It took the following amount of time to finish the tests
  • adaptive hash on, 10 rows: 23, 35, 23 seconds for q1, q4, q5
  • adaptive hash off, 10 rows: 23, 36, 23 seconds for q1, q4, q5
  • adaptive hash on, 1000 rows: 173, 3540, 237 seconds for q1, q4, q5
  • adaptive hash off, 1000 rows: 137, 3440, 254 seconds for q1, q4, q5

10-row PK scan at 32 threads, adaptive hash index enabled

This is the base case. It was about as fast as the covering index scan.

^^^^

**Exercises:**
[1] Condense the paragraph of the benchmark excerpt that begins "It took the following amount of time" into a shorter list that keeps all of its timing figures.
[2] According to the benchmark excerpt, what was the 10-row PK scan at 32 threads with the adaptive hash index enabled about as fast as?
[3] Reproduce the benchmark excerpt word for word from "It took the" to "covering index scan.".
Base your responses solely on the benchmark excerpt.

Screenshot and document pointing data:
^^^^

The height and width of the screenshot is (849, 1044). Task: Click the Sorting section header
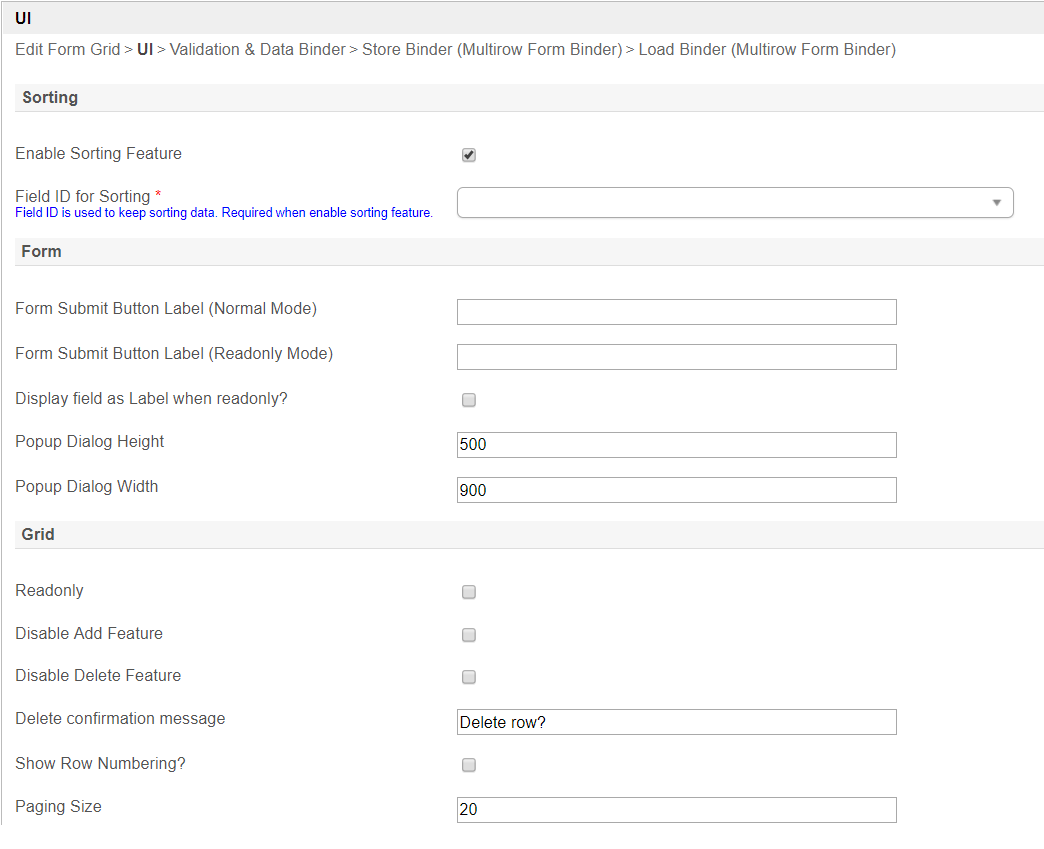(50, 97)
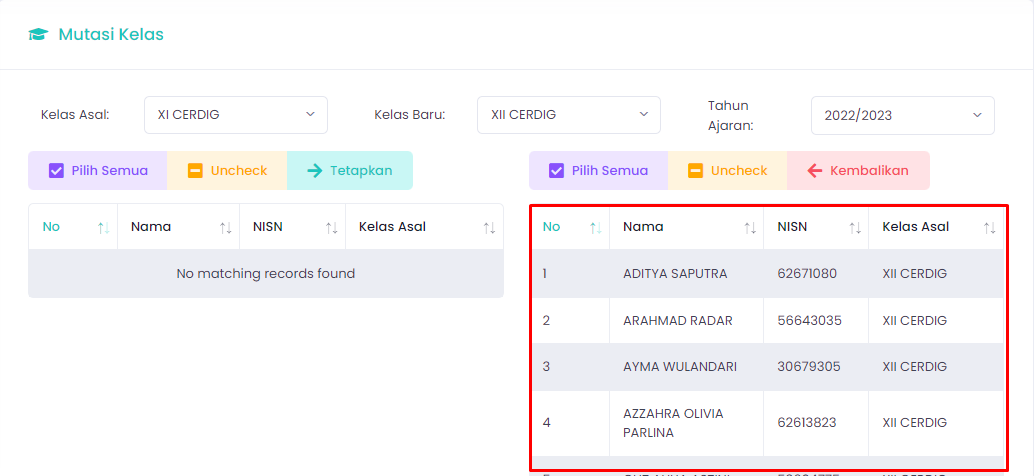This screenshot has width=1034, height=476.
Task: Sort left table by NISN column arrows
Action: [x=331, y=228]
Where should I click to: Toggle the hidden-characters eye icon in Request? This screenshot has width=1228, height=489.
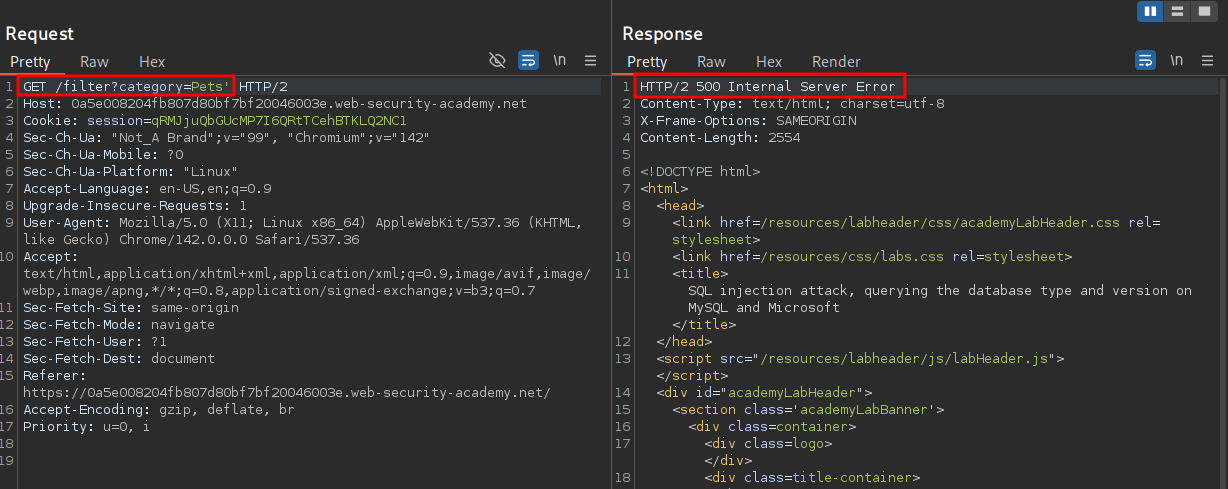[497, 61]
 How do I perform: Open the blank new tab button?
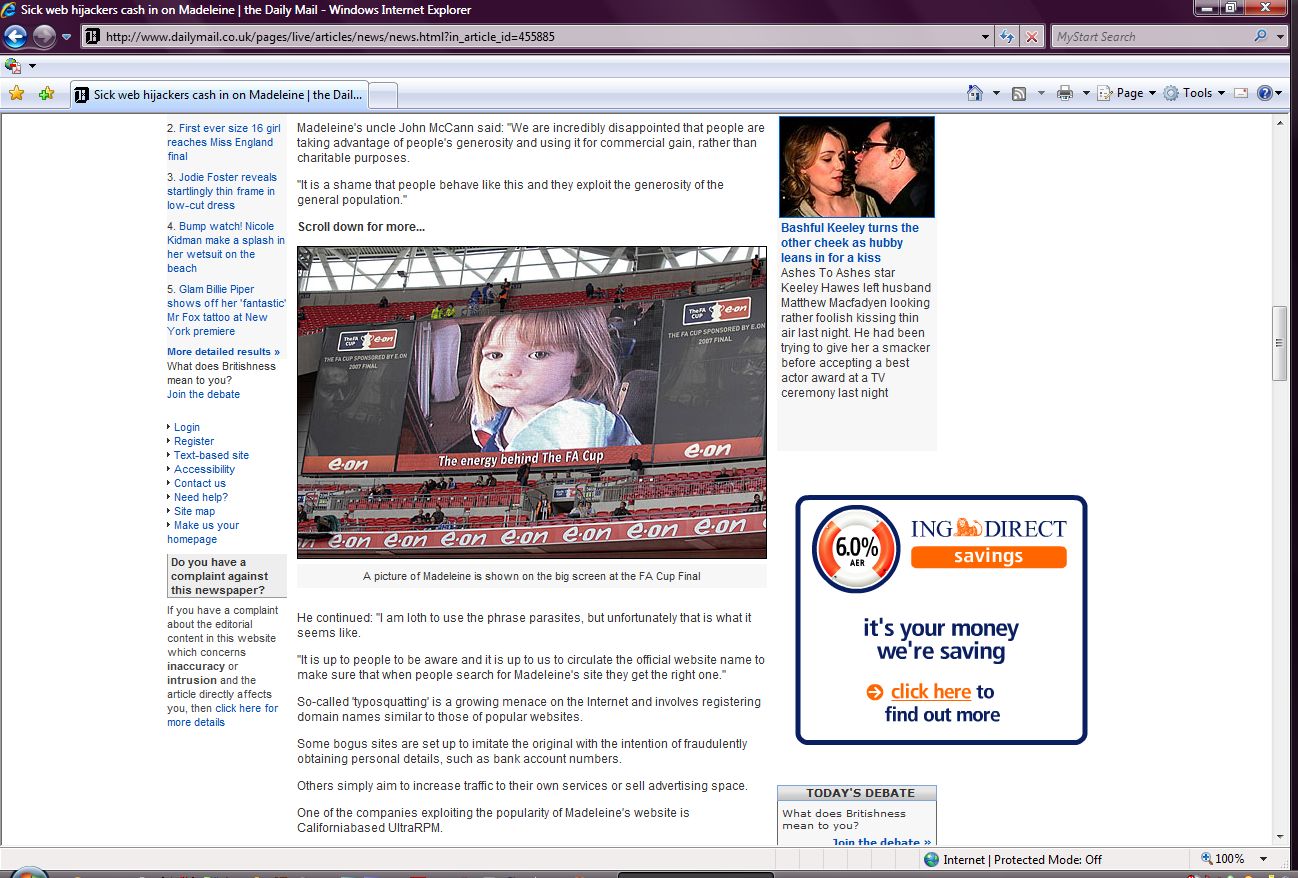point(384,95)
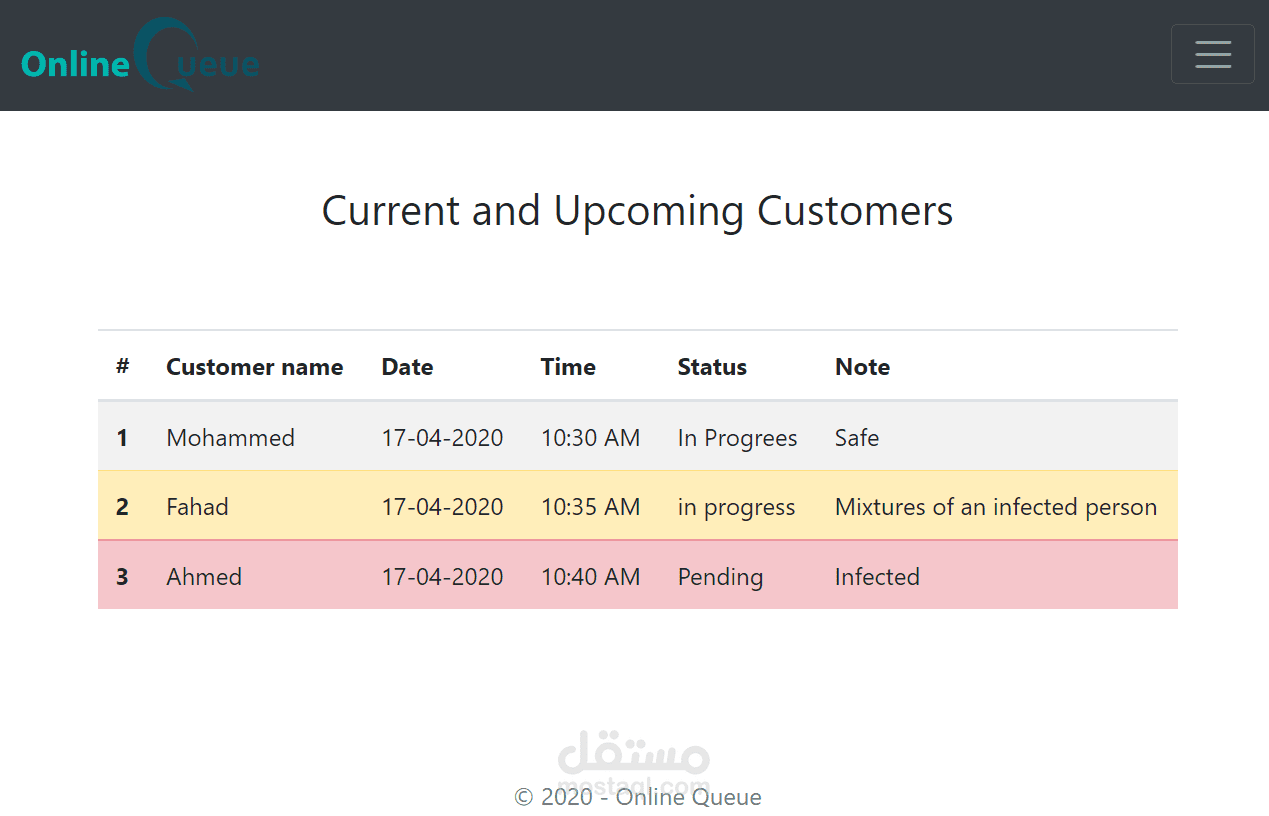Viewport: 1269px width, 816px height.
Task: Click the Infected note cell
Action: [877, 577]
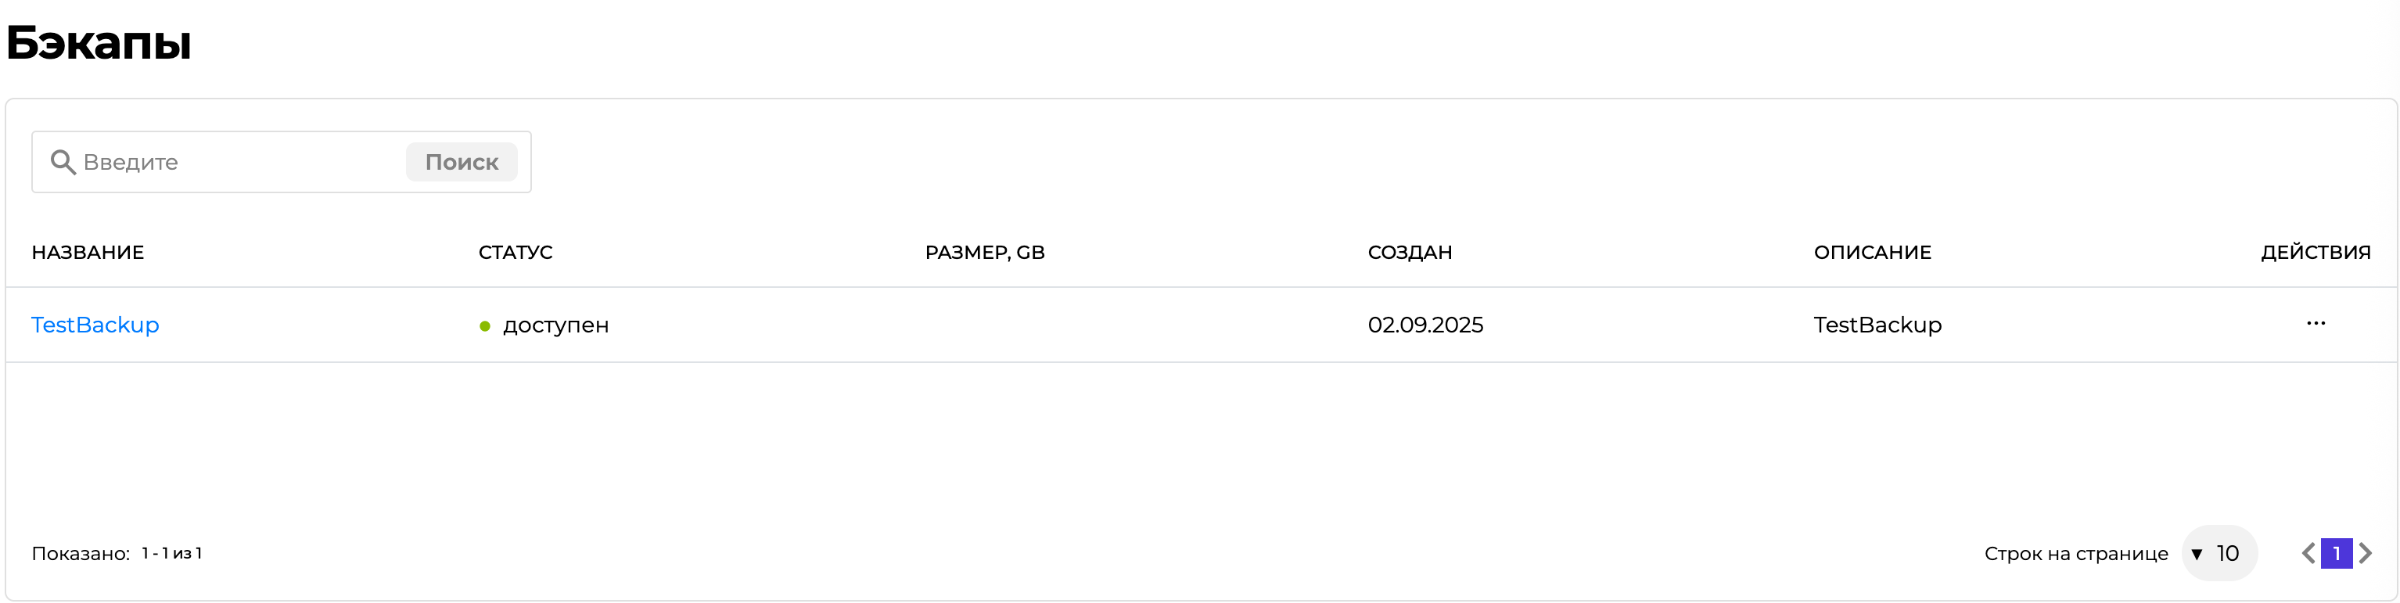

^^^^

**The results:**
[1]
Test completion times for q1, q4 and q5, in seconds:
- 10 rows: 23, 35, 23 with adaptive hash on; 23, 36, 23 with it off
- 1000 rows: 173, 3540, 237 with adaptive hash on; 137, 3440, 254 with it off

[2] The covering index scan.

[3]
It took the following amount of time to finish the tests
  • adaptive hash on, 10 rows: 23, 35, 23 seconds for q1, q4, q5
  • adaptive hash off, 10 rows: 23, 36, 23 seconds for q1, q4, q5
  • adaptive hash on, 1000 rows: 173, 3540, 237 seconds for q1, q4, q5
  • adaptive hash off, 1000 rows: 137, 3440, 254 seconds for q1, q4, q5

10-row PK scan at 32 threads, adaptive hash index enabled

This is the base case. It was about as fast as the covering index scan.